When he broke his leg racing his sprint car a year ago, an injury that sidelined him for six months, he was almost defiant in his desire to never give up his hobby. But after the death of Kevin Ward Jr., who was killed when Stewart’s car struck him as Ward walked on an upstate New York dirt track Aug. 9, Stewart may never get back in a sprint car.

“I would say it’s going to be a long time before you ever see me in a sprint car again, if ever.
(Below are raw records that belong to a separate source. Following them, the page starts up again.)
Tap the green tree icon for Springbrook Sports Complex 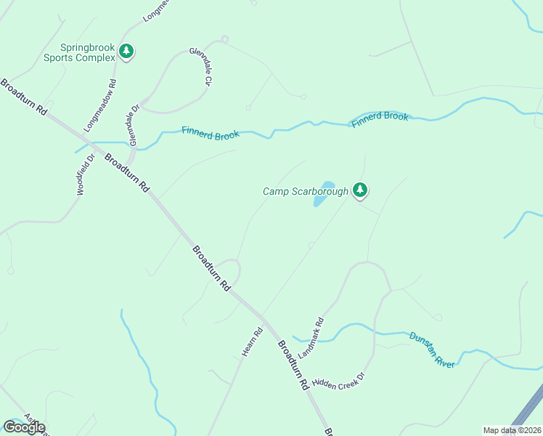pos(127,51)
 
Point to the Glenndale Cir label pos(200,67)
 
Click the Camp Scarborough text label pos(306,191)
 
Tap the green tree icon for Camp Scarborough pos(359,190)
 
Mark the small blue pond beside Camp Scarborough pos(323,194)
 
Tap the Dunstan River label pos(432,350)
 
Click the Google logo pos(24,427)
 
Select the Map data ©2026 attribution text pos(512,430)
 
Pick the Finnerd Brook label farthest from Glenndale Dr pos(380,120)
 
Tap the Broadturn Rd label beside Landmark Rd pos(293,366)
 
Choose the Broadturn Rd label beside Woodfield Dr pos(127,171)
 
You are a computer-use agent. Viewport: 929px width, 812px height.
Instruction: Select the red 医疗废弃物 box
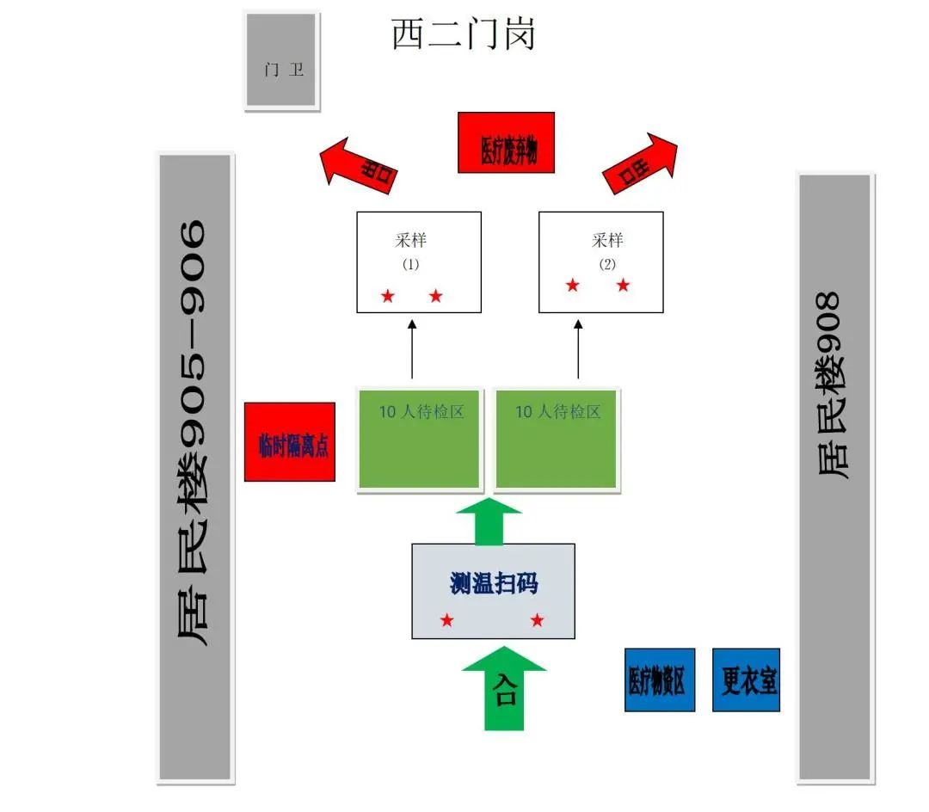(505, 142)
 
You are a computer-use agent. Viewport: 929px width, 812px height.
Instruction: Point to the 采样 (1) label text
(411, 241)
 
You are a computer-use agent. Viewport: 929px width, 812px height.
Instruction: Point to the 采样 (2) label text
(607, 241)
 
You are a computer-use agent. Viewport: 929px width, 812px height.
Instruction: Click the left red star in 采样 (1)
(387, 297)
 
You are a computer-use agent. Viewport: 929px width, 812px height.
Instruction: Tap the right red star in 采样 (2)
(623, 286)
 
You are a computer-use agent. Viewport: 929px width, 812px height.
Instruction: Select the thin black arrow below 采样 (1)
(412, 348)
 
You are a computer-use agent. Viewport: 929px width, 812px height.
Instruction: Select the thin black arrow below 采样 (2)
(578, 348)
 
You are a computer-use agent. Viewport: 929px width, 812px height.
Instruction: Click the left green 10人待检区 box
(419, 439)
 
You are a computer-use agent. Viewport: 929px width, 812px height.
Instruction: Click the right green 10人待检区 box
(557, 439)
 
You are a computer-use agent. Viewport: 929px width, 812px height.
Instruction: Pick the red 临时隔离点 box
(290, 442)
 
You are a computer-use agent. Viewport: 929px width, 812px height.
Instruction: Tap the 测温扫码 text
(494, 583)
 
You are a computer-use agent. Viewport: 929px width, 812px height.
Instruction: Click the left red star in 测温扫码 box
(446, 620)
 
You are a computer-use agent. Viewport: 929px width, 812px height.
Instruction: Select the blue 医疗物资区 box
(659, 680)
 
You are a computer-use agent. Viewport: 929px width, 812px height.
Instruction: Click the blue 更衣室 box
(746, 680)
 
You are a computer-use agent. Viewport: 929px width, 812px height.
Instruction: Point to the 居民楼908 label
(833, 387)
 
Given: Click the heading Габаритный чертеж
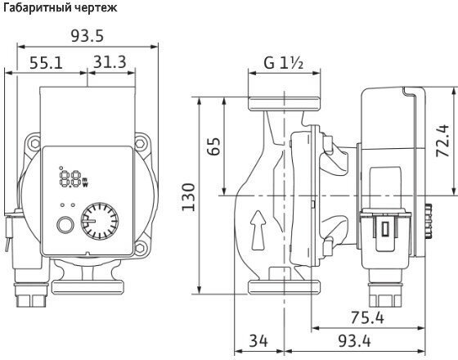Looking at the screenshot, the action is (x=61, y=7).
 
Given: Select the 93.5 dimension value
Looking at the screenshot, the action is (x=88, y=36).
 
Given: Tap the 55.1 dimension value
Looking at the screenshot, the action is (x=46, y=62).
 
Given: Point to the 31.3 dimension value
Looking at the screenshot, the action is (x=110, y=61).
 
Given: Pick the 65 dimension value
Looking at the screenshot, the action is (x=213, y=146).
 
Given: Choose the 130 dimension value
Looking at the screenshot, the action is (x=188, y=197).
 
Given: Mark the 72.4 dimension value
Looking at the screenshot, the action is (x=442, y=141).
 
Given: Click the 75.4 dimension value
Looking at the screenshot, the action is (x=367, y=317).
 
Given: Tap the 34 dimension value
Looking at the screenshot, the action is (x=258, y=340).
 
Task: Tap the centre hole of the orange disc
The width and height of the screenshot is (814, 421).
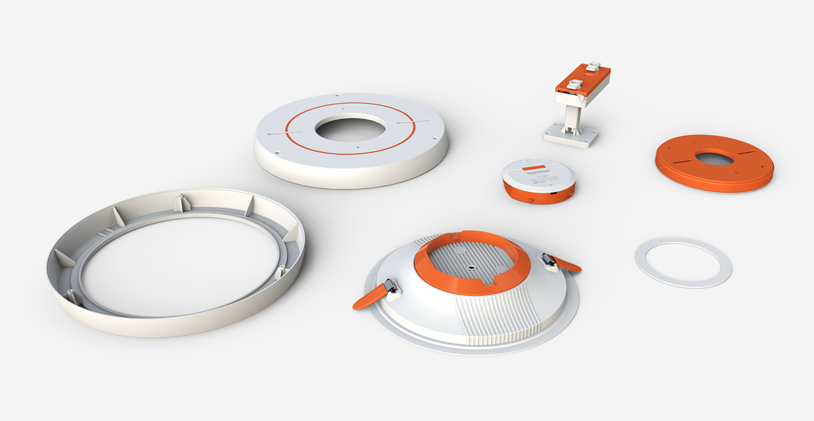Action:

I don’t have any desire at this moment to get back in a car,” Stewart said in his first interview since a grand jury decided he would not be charged in Ward’s death. “If I had the option to go right now to a race, I wouldn’t. I don’t even know when I’ll go to a sprint car race again to watch. I can promise you it’s going to be a long time before you ever see me back in one.”

Sitting on his couch Thursday night in his North Carolina home, a sprint car race in Arkansas was on mute on his television. Stewart’s eyes were constantly drawn to the action.

He can’t help himself. It’s where he came from, how he made his name and the one form of racing he simply couldn’t walk away from, even as he was criticized for jeopardizing his NASCAR career by messing around in the dirt.

He just couldn’t give it up. Not when he became a multi-millionaire and one of NASCAR’s biggest names, not after good friend Jason Leffler was killed in a sprint car race last year and not after his own injury led to three surgeries and a month in bed, forcing him to miss NASCAR races for the first time in his career.

Stewart is addicted to the simplicity of sprint car racing, to racing at venues across the country where the crowd is starving for gimmick-free racing. He didn’t care that a field full of drivers of varying ages and talent was racing for purses that rarely reach $5,000.

He made it his goal to give back to the sprint car community at every turn, especially after his accident. He improved the part that broke and caused his broken leg, and he spent $110,000 on firesuits and helmets for nearly 50 drivers who needed updated safety equipment.

Stewart has been grappling with the decision to leave sprint racing since his 2013 crash at an Iowa dirt track. He’d only returned to sprint car racing a month before Ward’s death.

“It’s hurt for 16 months to sit and be scrutinized for it,” said Stewart, “and to try to give back to a sport that you love, and every time you turn around, you’ve got to constantly defend yourself for doing something and trying to support something that you believe in and care about.”

Stewart spent three weeks in seclusion at his Indiana home after Ward’s death and describes those weeks as the darkest of his life.

On the advice of legal counsel, Stewart would not describe what he remembers about the crash at Canandaigua Motorsports Park but insisted what happened “was 100 percent an accident.”

Ward and Stewart had been racing for position when Ward crashed, exited his vehicle and walked down the track to confront Stewart. A toxicology report found Ward had marijuana in his system.

Ward’s family has said “the matter is not at rest,” and Stewart may face a civil lawsuit. Stewart wants to discuss the accident and said not being able to talk about what happened “keeps me from moving forward. It just stays there, hanging over my head.

“It’s just been a really tough six weeks.”